**Problem to work on:** Only one stretch of the material below is wanted: everything from the line containing "289x159 pixels. Task: Click" down to the line containing "Click the Python language bar", both ends included. Repeat it exactly and skip the pictures.

**Recorded data:**

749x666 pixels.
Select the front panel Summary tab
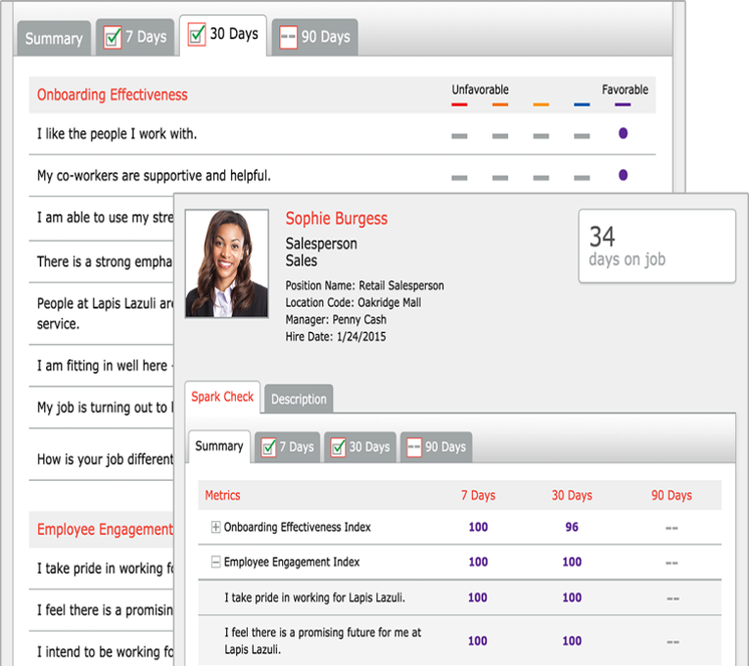coord(218,447)
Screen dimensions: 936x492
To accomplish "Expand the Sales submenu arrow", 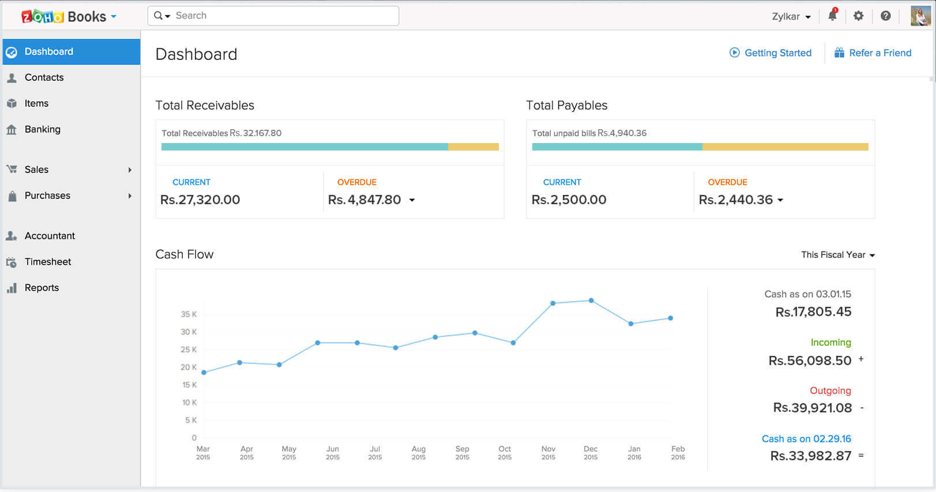I will 130,170.
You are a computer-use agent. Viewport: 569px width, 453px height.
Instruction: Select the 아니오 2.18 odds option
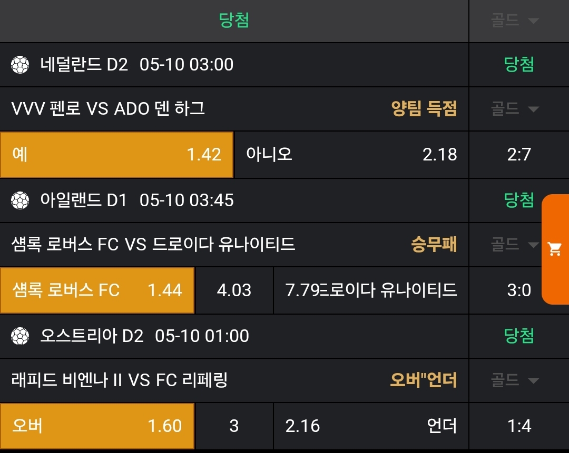click(x=351, y=154)
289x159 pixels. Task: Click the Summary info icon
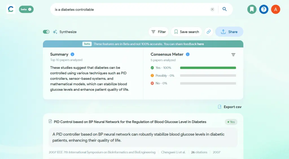[x=73, y=54]
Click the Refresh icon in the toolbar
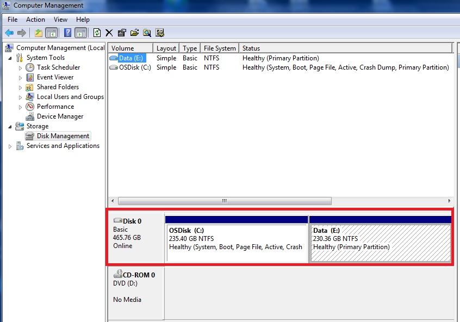The width and height of the screenshot is (460, 322). [96, 33]
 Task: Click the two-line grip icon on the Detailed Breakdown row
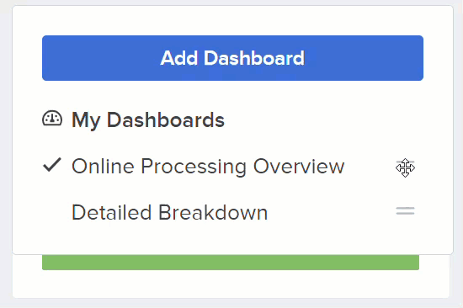pos(405,211)
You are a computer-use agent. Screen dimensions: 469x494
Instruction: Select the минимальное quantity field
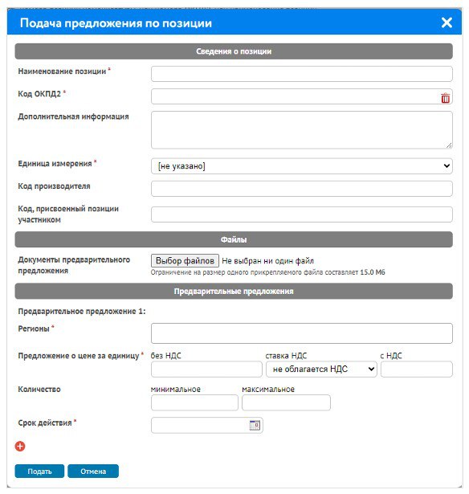pos(194,402)
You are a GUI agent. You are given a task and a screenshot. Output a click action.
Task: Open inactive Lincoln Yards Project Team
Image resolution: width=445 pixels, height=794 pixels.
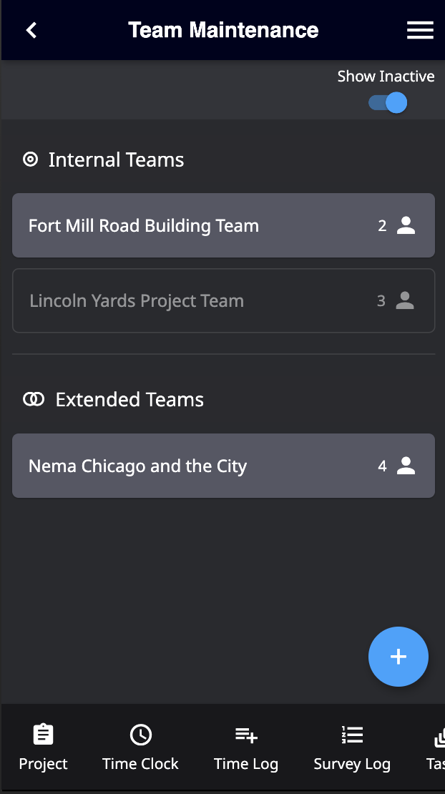click(x=223, y=300)
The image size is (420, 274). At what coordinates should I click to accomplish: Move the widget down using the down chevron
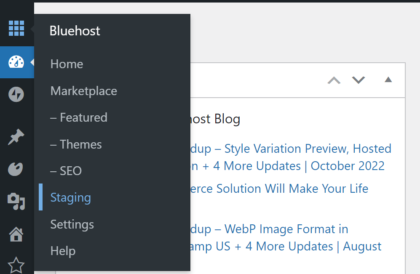pos(358,80)
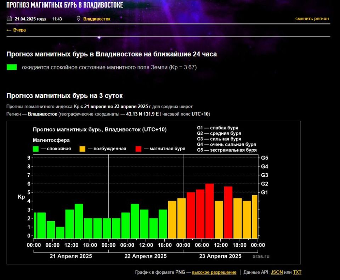Open the Владивосток region link in header
The height and width of the screenshot is (280, 340).
point(97,19)
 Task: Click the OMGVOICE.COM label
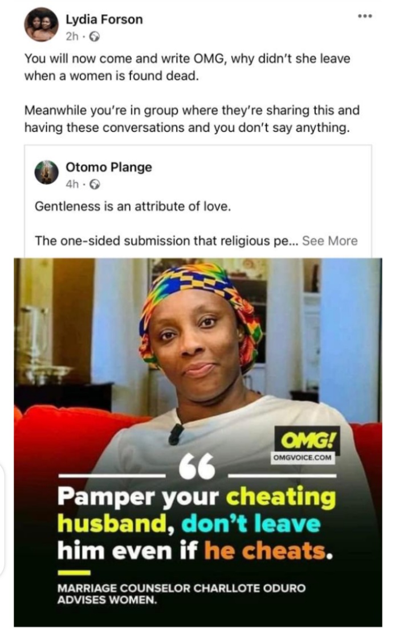coord(302,458)
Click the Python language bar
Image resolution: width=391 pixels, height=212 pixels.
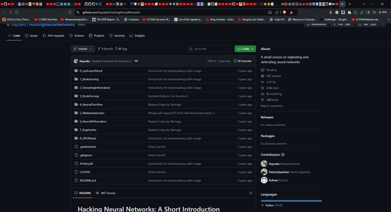click(x=291, y=201)
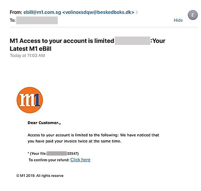Click "Latest M1 eBill" in the subject
The image size is (201, 191).
31,49
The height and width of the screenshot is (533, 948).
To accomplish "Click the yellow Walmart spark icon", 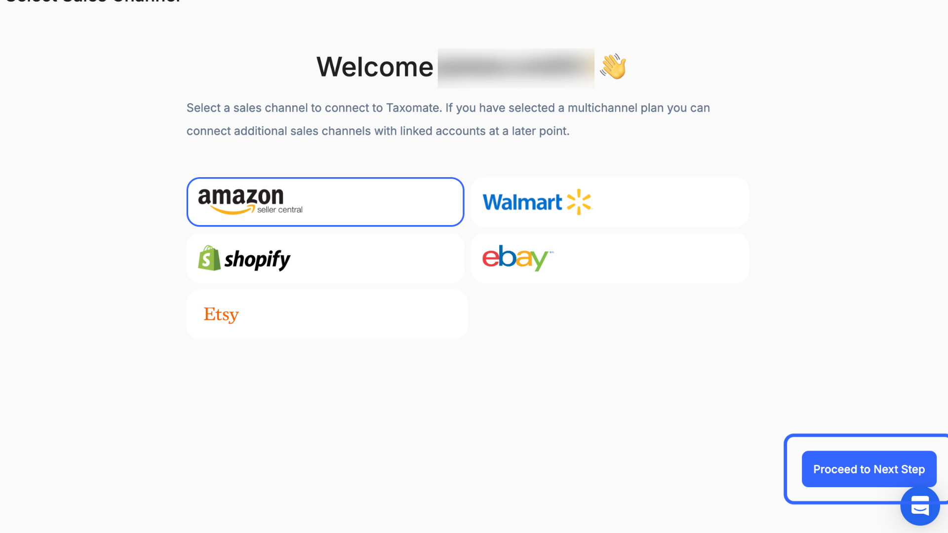I will pyautogui.click(x=579, y=202).
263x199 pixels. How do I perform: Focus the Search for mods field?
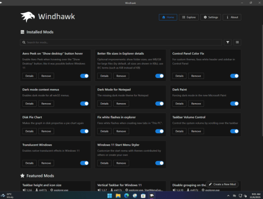coord(121,42)
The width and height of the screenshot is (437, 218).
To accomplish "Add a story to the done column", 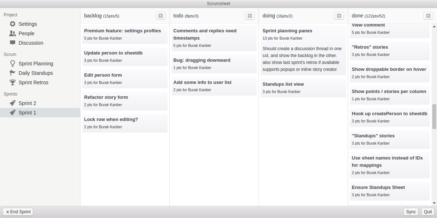I will [x=428, y=16].
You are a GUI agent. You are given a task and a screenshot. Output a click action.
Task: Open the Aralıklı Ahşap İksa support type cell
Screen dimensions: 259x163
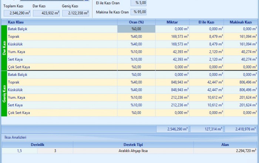(x=133, y=151)
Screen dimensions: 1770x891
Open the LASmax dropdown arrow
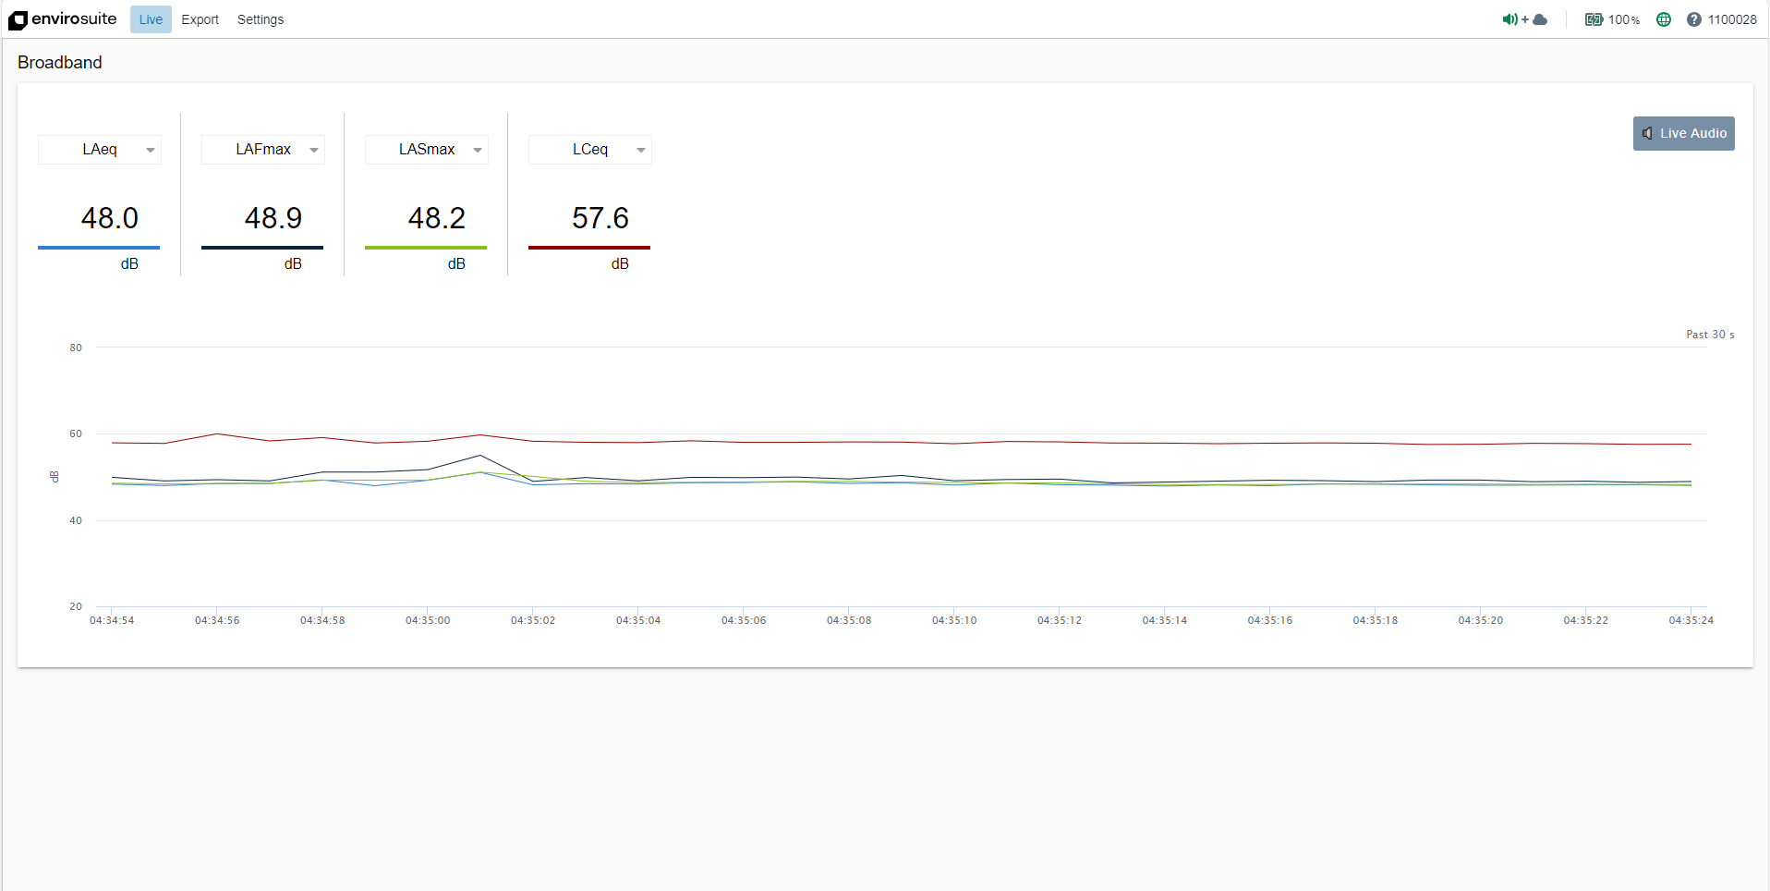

**Your solution:**
289x159 pixels. Task: Click the Summary info icon
[x=73, y=54]
Click the Refresh icon in the toolbar
The width and height of the screenshot is (460, 322). [96, 33]
 Task: Click the two-line grip icon on the Detailed Breakdown row
pos(405,211)
You are a computer-use agent. Screen dimensions: 469x494
Instruction: Select the минимальное quantity field
pos(194,402)
You are a GUI agent. You are given a task and a screenshot. Output a click action.
Task: Open inactive Lincoln Yards Project Team
Image resolution: width=445 pixels, height=794 pixels.
click(x=223, y=300)
The image size is (420, 274). At what coordinates should I click to accomplish: Move the widget down using the down chevron
pos(358,80)
Open the Владивосток region link in header
The height and width of the screenshot is (280, 340).
point(97,19)
 Task: Click the OMGVOICE.COM label
coord(302,458)
Click the Python language bar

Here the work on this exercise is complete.